22Soulignons encore la nécessité de disposer d’interprètes communautaires, éléments indispensables de cette clinique, et de voir leurs prestations admises de routine et adéquatement rémunérées. Cela est traité dans plusieurs contributions, avec les caractéristiques de la communication triadique qui en résulte. Il y a lieu de distinguer plusieurs fonctions qui peuvent être assumées par les interprètes. Par ordre croissant d’implication : traduction terme à terme ; traduction en restituant le sens ; interprète/tiers qui est aussi un co-thérapeute ; enfin tiers qui, au-delà de la traduction, joue un rôle d’avocat du patient.
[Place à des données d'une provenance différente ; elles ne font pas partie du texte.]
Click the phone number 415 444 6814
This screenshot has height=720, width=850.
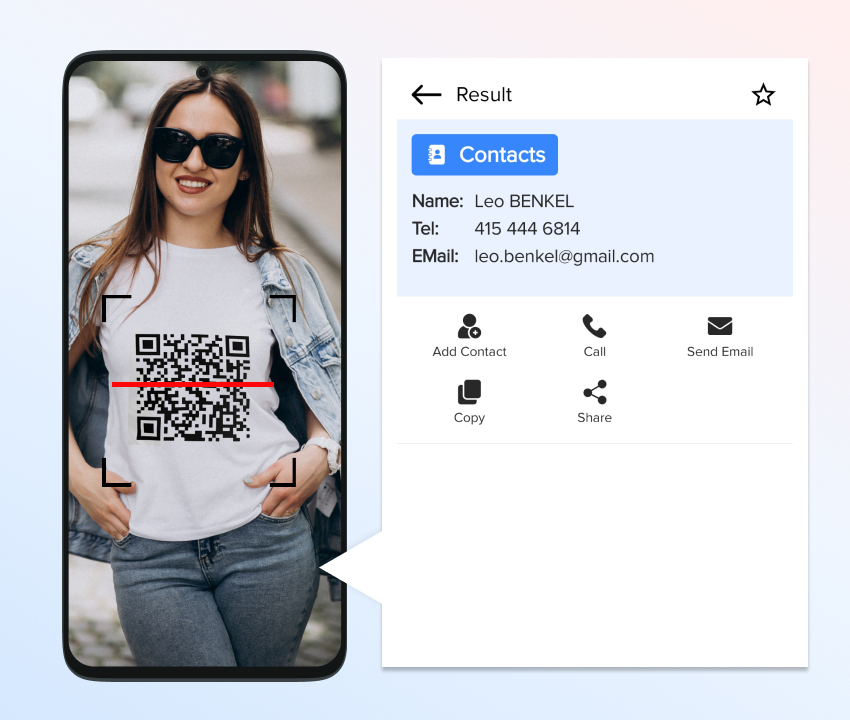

23Plus généralement, la directrice de publication B. Goguikian rappelle que « L’interculturalité est avant tout un appel à la tolérance et ne concerne pas que les “autres venus d’ailleurs”, mais tous les groupes minoritaires et socialement défavorisés. Les migrants ne sont que des prismes grossissants de l’altérité, les “minorités visibles”, révélateurs des failles de nos institutions politiques, médicales et sociales ». Et : « Au niveau du projet de société, il s’agit de faire en sorte que ces contacts entre cultures contribuent au respect et à l’enrichissement mutuels ».
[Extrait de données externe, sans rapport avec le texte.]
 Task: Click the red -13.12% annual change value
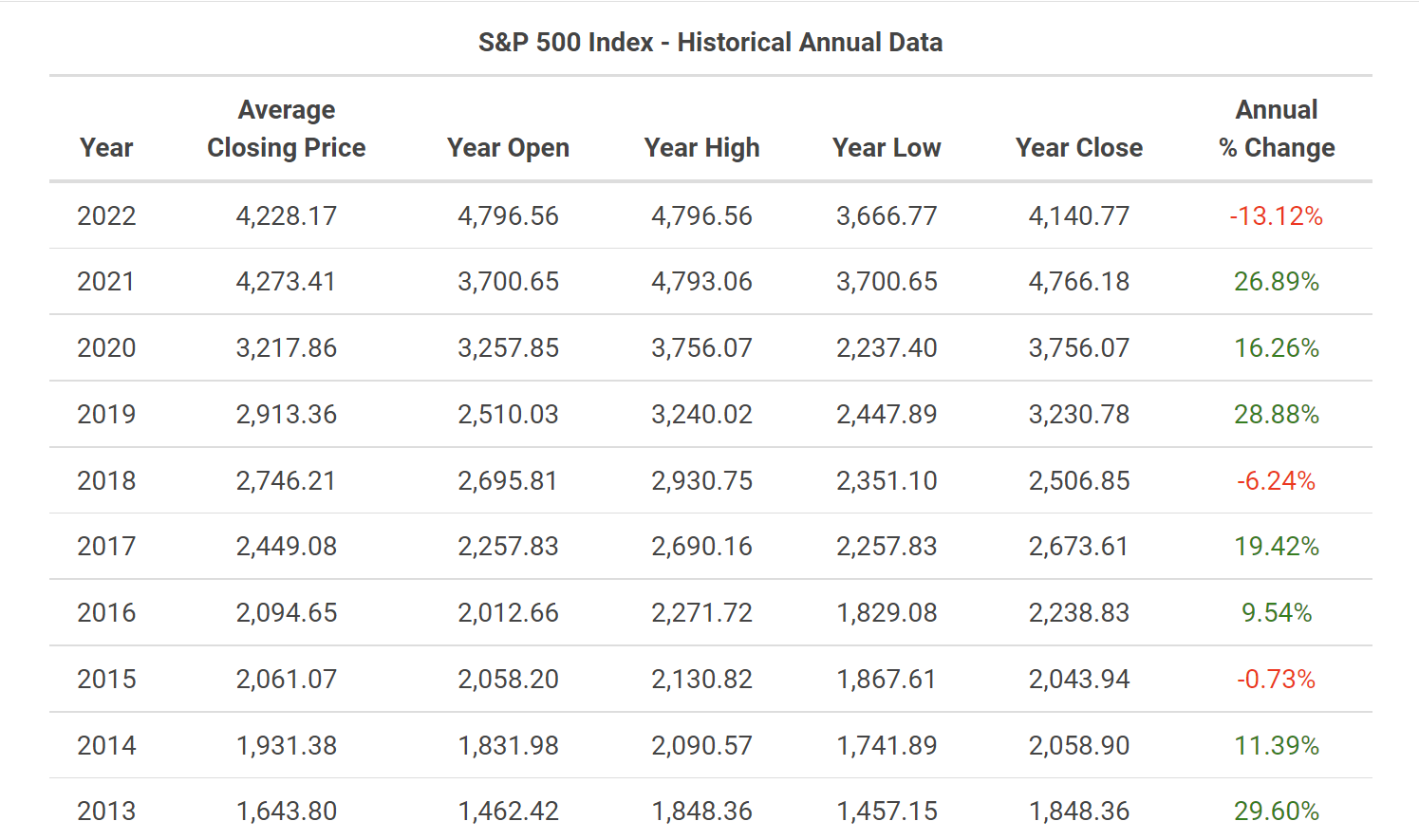(1277, 216)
24En résumé, un ouvrage passionnant par ses ouvertures sur un domaine des soins qui reste insuffisamment connu, qui devrait retenir l’attention des professionnels de la santé et de la relation d’aide dans nos pays où la migration pose des défis chaque jour plus sérieux.

25Jean Martin

26Médecin de santé publique

27Membre du Comité international de bioéthique de l’UNESCO

28Courriel : jean.martin@urbanet.ch

Notes

  • [1]
    Massé R. Ethique et santé publique. Enjeux, valeurs et normativités, Québec, Presses de l’Université de Laval, 2003.
  • [2]
    L’actualité fait évoquer le livre de la journaliste française Florence Aubenas, connue pour avoir été enlevée en Irak en 2005 et qui, durant six mois à Caen, a vécu la vie des employés précaires (Le quai de Ouistreham, Paris, Ed. de l’Olivier, 2010). Elle décrit son travail de nettoyeuse des toilettes des ferries. Extrait d’une interview qui montre la parenté avec la situation des migrants : « Mais ce qu’on ne saisit pas au début, c’est le fait de ne pas exister. Ce qu’on vous demande quand vous faites le ménage, c’est de disparaître. Quand vous dites bonjour aux gens avec votre balai, ils sont sidérés. Et cette attitude se retrouve dans le débat public, où vous n’entendez jamais parler des précaires ». Et aussi : « Dans ce milieu, la révolte est un luxe » (Le Temps, Genève, 22 février 2010, p. 27).